Recorded data
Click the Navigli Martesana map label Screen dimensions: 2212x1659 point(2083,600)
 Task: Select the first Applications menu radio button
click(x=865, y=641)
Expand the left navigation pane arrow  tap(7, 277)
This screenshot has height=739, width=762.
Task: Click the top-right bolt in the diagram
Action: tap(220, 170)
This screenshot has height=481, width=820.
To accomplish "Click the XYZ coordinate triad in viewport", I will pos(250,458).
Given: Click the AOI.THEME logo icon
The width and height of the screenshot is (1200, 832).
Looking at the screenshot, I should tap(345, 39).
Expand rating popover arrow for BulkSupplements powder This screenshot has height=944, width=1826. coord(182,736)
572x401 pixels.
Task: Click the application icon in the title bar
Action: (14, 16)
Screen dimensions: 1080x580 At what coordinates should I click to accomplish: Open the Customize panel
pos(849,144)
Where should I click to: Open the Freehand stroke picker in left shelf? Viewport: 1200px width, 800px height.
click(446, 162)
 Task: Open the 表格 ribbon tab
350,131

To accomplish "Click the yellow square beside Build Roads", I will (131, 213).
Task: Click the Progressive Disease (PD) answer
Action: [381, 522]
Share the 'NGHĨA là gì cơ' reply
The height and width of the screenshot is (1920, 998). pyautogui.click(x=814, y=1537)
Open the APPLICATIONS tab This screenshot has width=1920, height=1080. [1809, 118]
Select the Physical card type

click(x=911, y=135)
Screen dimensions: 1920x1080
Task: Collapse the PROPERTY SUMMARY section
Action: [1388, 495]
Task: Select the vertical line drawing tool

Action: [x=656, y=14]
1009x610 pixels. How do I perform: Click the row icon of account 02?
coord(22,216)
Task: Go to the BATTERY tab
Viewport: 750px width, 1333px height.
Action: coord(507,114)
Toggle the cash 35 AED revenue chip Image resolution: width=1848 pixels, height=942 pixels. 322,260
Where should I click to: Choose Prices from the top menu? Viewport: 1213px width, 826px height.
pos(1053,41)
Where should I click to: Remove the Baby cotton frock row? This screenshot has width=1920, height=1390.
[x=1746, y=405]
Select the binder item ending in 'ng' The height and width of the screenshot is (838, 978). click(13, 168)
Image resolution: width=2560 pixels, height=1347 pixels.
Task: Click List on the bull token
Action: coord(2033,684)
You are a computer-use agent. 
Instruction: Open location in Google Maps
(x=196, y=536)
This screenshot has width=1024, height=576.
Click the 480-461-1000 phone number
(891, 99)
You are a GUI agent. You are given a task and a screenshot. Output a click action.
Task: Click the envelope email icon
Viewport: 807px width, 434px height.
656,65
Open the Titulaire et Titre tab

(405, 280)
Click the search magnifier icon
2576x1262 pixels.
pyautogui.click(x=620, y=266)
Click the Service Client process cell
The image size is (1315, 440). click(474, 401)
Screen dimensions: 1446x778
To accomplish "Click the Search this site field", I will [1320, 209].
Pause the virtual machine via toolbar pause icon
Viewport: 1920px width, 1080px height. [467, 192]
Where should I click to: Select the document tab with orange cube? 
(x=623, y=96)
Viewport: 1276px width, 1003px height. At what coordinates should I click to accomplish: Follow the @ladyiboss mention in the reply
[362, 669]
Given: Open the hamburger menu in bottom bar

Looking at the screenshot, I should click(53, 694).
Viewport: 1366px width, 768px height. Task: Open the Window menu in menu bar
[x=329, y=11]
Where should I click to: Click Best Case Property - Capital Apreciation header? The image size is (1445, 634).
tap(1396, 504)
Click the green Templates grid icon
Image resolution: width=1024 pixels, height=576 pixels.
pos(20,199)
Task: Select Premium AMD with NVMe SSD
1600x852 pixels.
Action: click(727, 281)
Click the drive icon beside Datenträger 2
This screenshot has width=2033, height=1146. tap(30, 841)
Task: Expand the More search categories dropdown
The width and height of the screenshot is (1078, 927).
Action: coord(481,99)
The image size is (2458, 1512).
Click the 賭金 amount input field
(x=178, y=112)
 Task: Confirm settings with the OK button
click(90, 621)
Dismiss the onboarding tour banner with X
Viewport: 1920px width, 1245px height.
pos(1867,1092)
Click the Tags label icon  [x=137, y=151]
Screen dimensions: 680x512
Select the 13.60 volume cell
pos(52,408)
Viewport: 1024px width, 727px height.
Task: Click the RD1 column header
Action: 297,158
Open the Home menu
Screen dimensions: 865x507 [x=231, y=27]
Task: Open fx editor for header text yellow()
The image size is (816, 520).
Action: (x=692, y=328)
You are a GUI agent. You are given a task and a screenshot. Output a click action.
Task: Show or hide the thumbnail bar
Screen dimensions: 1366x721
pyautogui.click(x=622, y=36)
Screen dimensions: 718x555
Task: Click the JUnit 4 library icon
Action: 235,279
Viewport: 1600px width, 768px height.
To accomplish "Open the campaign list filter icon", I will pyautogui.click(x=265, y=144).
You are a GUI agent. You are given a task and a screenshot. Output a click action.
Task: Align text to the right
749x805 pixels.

* _THE REQUEST_:
Copy the whole listing above line for line, without changing anything.

* _COMPLETED TASK_:
Click the Navigli Martesana map label Screen dimensions: 2212x1659 point(2083,600)
 Task: Select the first Applications menu radio button
click(x=865, y=641)
Expand the left navigation pane arrow  tap(7, 277)
This screenshot has height=739, width=762.
Task: Click the top-right bolt in the diagram
Action: tap(220, 170)
This screenshot has height=481, width=820.
To accomplish "Click the XYZ coordinate triad in viewport", I will pos(250,458).
Given: Click the AOI.THEME logo icon
The width and height of the screenshot is (1200, 832).
Looking at the screenshot, I should tap(345, 39).
Expand rating popover arrow for BulkSupplements powder This screenshot has height=944, width=1826. coord(182,736)
572x401 pixels.
Task: Click the application icon in the title bar
Action: (14, 16)
Screen dimensions: 1080x580 At what coordinates should I click to accomplish: Open the Customize panel
pos(849,144)
Where should I click to: Open the Freehand stroke picker in left shelf? Viewport: 1200px width, 800px height.
click(446, 162)
 Task: Open the 表格 ribbon tab
350,131

To accomplish "Click the yellow square beside Build Roads", I will (131, 213).
Task: Click the Progressive Disease (PD) answer
Action: [381, 522]
Share the 'NGHĨA là gì cơ' reply
The height and width of the screenshot is (1920, 998). pyautogui.click(x=814, y=1537)
Open the APPLICATIONS tab This screenshot has width=1920, height=1080. [1809, 118]
Select the Physical card type

click(x=911, y=135)
Screen dimensions: 1920x1080
Task: Collapse the PROPERTY SUMMARY section
Action: [1388, 495]
Task: Select the vertical line drawing tool

Action: [x=656, y=14]
1009x610 pixels. How do I perform: Click the row icon of account 02?
coord(22,216)
Task: Go to the BATTERY tab
Viewport: 750px width, 1333px height.
Action: coord(507,114)
Toggle the cash 35 AED revenue chip Image resolution: width=1848 pixels, height=942 pixels. 322,260
Where should I click to: Choose Prices from the top menu? Viewport: 1213px width, 826px height.
pos(1053,41)
Where should I click to: Remove the Baby cotton frock row? This screenshot has width=1920, height=1390.
[x=1746, y=405]
Select the binder item ending in 'ng' The height and width of the screenshot is (838, 978). click(13, 168)
Image resolution: width=2560 pixels, height=1347 pixels.
Task: Click List on the bull token
Action: coord(2033,684)
You are a computer-use agent. 
Instruction: Open location in Google Maps
(x=196, y=536)
This screenshot has width=1024, height=576.
Click the 480-461-1000 phone number
(891, 99)
You are a GUI agent. You are given a task and a screenshot. Output a click action.
Task: Click the envelope email icon
Viewport: 807px width, 434px height.
656,65
Open the Titulaire et Titre tab

(405, 280)
Click the search magnifier icon
2576x1262 pixels.
pyautogui.click(x=620, y=266)
Click the Service Client process cell
The image size is (1315, 440). click(474, 401)
Screen dimensions: 1446x778
To accomplish "Click the Search this site field", I will [1320, 209].
Pause the virtual machine via toolbar pause icon
Viewport: 1920px width, 1080px height. [467, 192]
Where should I click to: Select the document tab with orange cube? 
(x=623, y=96)
Viewport: 1276px width, 1003px height. At what coordinates should I click to accomplish: Follow the @ladyiboss mention in the reply
[362, 669]
Given: Open the hamburger menu in bottom bar

Looking at the screenshot, I should click(53, 694).
Viewport: 1366px width, 768px height. Task: Open the Window menu in menu bar
[x=329, y=11]
Where should I click to: Click Best Case Property - Capital Apreciation header? The image size is (1445, 634).
tap(1396, 504)
Click the green Templates grid icon
Image resolution: width=1024 pixels, height=576 pixels.
pos(20,199)
Task: Select Premium AMD with NVMe SSD
1600x852 pixels.
Action: click(727, 281)
Click the drive icon beside Datenträger 2
This screenshot has width=2033, height=1146. tap(30, 841)
Task: Expand the More search categories dropdown
The width and height of the screenshot is (1078, 927).
Action: coord(481,99)
The image size is (2458, 1512).
Click the 賭金 amount input field
(x=178, y=112)
 Task: Confirm settings with the OK button
click(90, 621)
Dismiss the onboarding tour banner with X
Viewport: 1920px width, 1245px height.
pos(1867,1092)
Click the Tags label icon  [x=137, y=151]
Screen dimensions: 680x512
Select the 13.60 volume cell
pos(52,408)
Viewport: 1024px width, 727px height.
Task: Click the RD1 column header
Action: 297,158
Open the Home menu
Screen dimensions: 865x507 [x=231, y=27]
Task: Open fx editor for header text yellow()
The image size is (816, 520).
Action: (x=692, y=328)
You are a GUI agent. You are given a task and a screenshot. Output a click action.
Task: Show or hide the thumbnail bar
Screen dimensions: 1366x721
pyautogui.click(x=622, y=36)
Screen dimensions: 718x555
Task: Click the JUnit 4 library icon
Action: 235,279
Viewport: 1600px width, 768px height.
To accomplish "Open the campaign list filter icon", I will pyautogui.click(x=265, y=144).
You are a GUI agent. You are given a task and a screenshot. Output a click action.
Task: Align text to the right
749x805 pixels.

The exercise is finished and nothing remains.